Supplied information:
* * * * * * *
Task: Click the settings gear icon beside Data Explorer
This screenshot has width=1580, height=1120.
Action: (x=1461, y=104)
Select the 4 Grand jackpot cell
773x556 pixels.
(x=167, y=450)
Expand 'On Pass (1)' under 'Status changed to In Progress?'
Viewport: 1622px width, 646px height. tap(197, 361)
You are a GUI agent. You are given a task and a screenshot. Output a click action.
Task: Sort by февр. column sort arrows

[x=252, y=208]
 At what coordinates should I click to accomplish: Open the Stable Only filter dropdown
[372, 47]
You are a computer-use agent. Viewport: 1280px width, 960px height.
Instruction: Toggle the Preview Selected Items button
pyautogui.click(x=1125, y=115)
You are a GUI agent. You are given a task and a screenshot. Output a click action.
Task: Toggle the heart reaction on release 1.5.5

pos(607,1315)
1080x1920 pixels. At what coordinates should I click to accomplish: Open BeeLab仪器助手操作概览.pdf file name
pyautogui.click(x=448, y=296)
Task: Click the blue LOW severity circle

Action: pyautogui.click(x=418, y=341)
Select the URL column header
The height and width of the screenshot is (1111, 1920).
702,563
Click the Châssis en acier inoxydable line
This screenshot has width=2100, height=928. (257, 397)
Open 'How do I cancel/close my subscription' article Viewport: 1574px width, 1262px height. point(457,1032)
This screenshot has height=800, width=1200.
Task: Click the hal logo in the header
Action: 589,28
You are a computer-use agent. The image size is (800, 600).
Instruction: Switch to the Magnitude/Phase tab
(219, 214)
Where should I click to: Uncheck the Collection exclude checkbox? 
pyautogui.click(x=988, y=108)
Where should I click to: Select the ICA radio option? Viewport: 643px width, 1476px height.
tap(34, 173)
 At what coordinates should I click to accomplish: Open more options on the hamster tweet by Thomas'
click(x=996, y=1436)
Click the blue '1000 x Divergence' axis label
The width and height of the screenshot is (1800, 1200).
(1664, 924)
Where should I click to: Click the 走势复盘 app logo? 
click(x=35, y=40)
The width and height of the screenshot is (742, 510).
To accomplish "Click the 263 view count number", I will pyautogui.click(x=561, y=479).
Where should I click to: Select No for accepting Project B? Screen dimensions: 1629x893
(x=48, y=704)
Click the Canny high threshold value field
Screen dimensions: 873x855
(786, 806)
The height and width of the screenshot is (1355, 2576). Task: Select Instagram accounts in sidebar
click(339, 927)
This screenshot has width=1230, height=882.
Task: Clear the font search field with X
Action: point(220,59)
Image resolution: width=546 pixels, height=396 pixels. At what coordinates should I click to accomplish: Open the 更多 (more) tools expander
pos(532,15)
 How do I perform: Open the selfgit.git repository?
* * * * * * *
Stated goal:
Convert the material above into a numbered list with one line per item, leaving out the blank lines.

Solution to the exercise:
1. Task: Click the settings gear icon beside Data Explorer
2. This screenshot has width=1580, height=1120.
3. Action: (x=1461, y=104)
4. Select the 4 Grand jackpot cell
5. 773x556 pixels.
6. (x=167, y=450)
7. Expand 'On Pass (1)' under 'Status changed to In Progress?'
8. Viewport: 1622px width, 646px height. tap(197, 361)
9. You are a GUI agent. You are given a task and a screenshot. Output a click action.
10. Task: Sort by февр. column sort arrows
11. [x=252, y=208]
12.  At what coordinates should I click to accomplish: Open the Stable Only filter dropdown
13. [372, 47]
14. You are a computer-use agent. Viewport: 1280px width, 960px height.
15. Instruction: Toggle the Preview Selected Items button
16. pyautogui.click(x=1125, y=115)
17. You are a GUI agent. You are given a task and a screenshot. Output a click action.
18. Task: Toggle the heart reaction on release 1.5.5
19. pos(607,1315)
20. 1080x1920 pixels. At what coordinates should I click to accomplish: Open BeeLab仪器助手操作概览.pdf file name
21. pyautogui.click(x=448, y=296)
22. Task: Click the blue LOW severity circle
23. Action: pyautogui.click(x=418, y=341)
24. Select the URL column header
25. The height and width of the screenshot is (1111, 1920).
26. 702,563
27. Click the Châssis en acier inoxydable line
28. This screenshot has width=2100, height=928. (257, 397)
29. Open 'How do I cancel/close my subscription' article Viewport: 1574px width, 1262px height. point(457,1032)
30. This screenshot has height=800, width=1200.
31. Task: Click the hal logo in the header
32. Action: 589,28
33. You are a computer-use agent. The image size is (800, 600).
34. Instruction: Switch to the Magnitude/Phase tab
35. (219, 214)
36. Where should I click to: Uncheck the Collection exclude checkbox? 
37. pyautogui.click(x=988, y=108)
38. Where should I click to: Select the ICA radio option? Viewport: 643px width, 1476px height.
39. tap(34, 173)
40.  At what coordinates should I click to accomplish: Open more options on the hamster tweet by Thomas'
41. click(x=996, y=1436)
42. Click the blue '1000 x Divergence' axis label
43. The width and height of the screenshot is (1800, 1200).
44. (1664, 924)
45. Where should I click to: Click the 走势复盘 app logo? 
46. click(x=35, y=40)
47. The width and height of the screenshot is (742, 510).
48. To accomplish "Click the 263 view count number", I will pyautogui.click(x=561, y=479).
49. Where should I click to: Select No for accepting Project B? Screen dimensions: 1629x893
50. (x=48, y=704)
51. Click the Canny high threshold value field
52. Screen dimensions: 873x855
53. (786, 806)
54. The height and width of the screenshot is (1355, 2576). Task: Select Instagram accounts in sidebar
55. click(339, 927)
56. This screenshot has width=1230, height=882.
57. Task: Clear the font search field with X
58. Action: point(220,59)
59. Image resolution: width=546 pixels, height=396 pixels. At what coordinates should I click to accomplish: Open the 更多 (more) tools expander
60. pos(532,15)
61.  How do I perform: Open the selfgit.git repository?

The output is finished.